日本地球惑星科学連合2014年大会

講演情報

インターナショナルセッション(口頭発表)

セッション記号 U (ユニオン) » ユニオン

[U-01_1PM2] Forum for Global Data Sciences in Earth and Planetary Research

2014年5月1日(木) 16:15 〜 18:00 419 (4F)

コンビーナ:*村山 泰啓(独立行政法人 情報通信研究機構)、小池 俊雄(東京大学大学院工学系研究科社会基盤学専攻)、大石 雅寿(国立天文台天文データセンター)、喜連川 優(東京大学生産技術研究所)、柴崎 亮介(東京大学空間情報科学研究センター)、渡辺 堯(名古屋大学太陽地球環境研究所)、座長:村山 泰啓(独立行政法人 情報通信研究機構)、渡辺 堯(名古屋大学太陽地球環境研究所)

16:35 〜 17:05

[U01-21] Making Dynamic Data Citable: Approaches to Data Citation within the Context of the RDA Working Group

*Rauber Andreas1 (1.Vienna University of Technology)

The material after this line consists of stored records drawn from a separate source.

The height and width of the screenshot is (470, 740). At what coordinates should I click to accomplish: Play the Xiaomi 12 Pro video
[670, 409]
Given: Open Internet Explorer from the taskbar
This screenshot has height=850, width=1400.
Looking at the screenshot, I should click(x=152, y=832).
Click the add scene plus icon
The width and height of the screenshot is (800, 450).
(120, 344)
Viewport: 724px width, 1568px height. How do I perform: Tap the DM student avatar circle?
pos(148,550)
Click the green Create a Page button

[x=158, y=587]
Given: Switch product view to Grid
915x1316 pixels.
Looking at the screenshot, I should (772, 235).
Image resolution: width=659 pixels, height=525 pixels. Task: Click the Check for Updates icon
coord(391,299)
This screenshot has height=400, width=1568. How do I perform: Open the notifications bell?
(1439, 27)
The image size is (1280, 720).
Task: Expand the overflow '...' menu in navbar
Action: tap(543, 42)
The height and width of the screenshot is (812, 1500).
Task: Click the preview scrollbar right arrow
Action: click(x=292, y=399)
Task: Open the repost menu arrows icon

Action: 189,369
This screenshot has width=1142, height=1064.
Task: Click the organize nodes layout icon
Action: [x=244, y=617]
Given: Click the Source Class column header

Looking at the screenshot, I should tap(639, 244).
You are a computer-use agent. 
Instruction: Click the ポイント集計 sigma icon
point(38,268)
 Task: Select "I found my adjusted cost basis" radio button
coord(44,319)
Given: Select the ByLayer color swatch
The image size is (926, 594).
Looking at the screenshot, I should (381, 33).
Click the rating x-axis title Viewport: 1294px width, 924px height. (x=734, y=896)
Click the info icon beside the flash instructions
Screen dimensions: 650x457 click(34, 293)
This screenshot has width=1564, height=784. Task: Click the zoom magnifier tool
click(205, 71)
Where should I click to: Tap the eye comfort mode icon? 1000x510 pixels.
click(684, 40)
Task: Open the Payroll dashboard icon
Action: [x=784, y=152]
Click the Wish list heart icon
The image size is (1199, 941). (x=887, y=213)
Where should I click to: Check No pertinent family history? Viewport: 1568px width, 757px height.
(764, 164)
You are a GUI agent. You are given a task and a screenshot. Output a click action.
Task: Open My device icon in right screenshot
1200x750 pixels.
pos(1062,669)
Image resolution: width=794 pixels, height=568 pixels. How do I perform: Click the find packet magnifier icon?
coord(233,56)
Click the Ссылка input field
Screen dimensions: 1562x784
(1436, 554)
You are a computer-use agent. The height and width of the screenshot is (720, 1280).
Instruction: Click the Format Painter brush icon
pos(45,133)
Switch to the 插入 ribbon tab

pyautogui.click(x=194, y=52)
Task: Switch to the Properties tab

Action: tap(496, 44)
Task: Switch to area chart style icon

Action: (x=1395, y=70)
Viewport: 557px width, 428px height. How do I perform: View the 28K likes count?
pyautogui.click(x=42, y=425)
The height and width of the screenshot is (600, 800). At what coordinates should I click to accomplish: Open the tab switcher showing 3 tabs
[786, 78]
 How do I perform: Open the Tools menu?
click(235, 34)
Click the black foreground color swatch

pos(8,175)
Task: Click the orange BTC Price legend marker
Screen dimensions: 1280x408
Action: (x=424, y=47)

キーワード:Research Data Alliance, data citation, dynamic data, information technology, interoperability

Being able to reliably and efficiently identify entire or subsets of data in large and dynamically growing or changing datasets constitutes a significant challenge for a range of research domains. In order to repeat an earlier study, to apply data from an earlier study to a new model, we need to be able to precisely identify the very subset of data used. While verbal descriptions of how the subset was created (e.g. by providing selected attribute ranges and time intervals) are hardly precise enough and do not support automated handling, keeping redundant copies of the data in question does not scale up to the big data settings encountered in many disciplines today. Furthermore, we need to be able to handle situations where new data gets added or existing data gets corrected or otherwise modified over time. Conventional approaches, such as assigning persistent identifiers to entire data sets or individual subsets or data items, are thus not sufficient.In this talk we will review the challenges identified above and discuss solutions that are currently elaborated within the context of the working group of the Research Data Alliance (RDA) on Data Citation: Making Dynamic Data Citable. These approaches are based on versioned and time-stamped data sources, with persistent identifiers being assigned to the time-stamped queries/expressions that are used for creating the subset of data. We will further review examples of how these can be implemented for different types of data and see how this fits into the larger context of activities on Data Citation.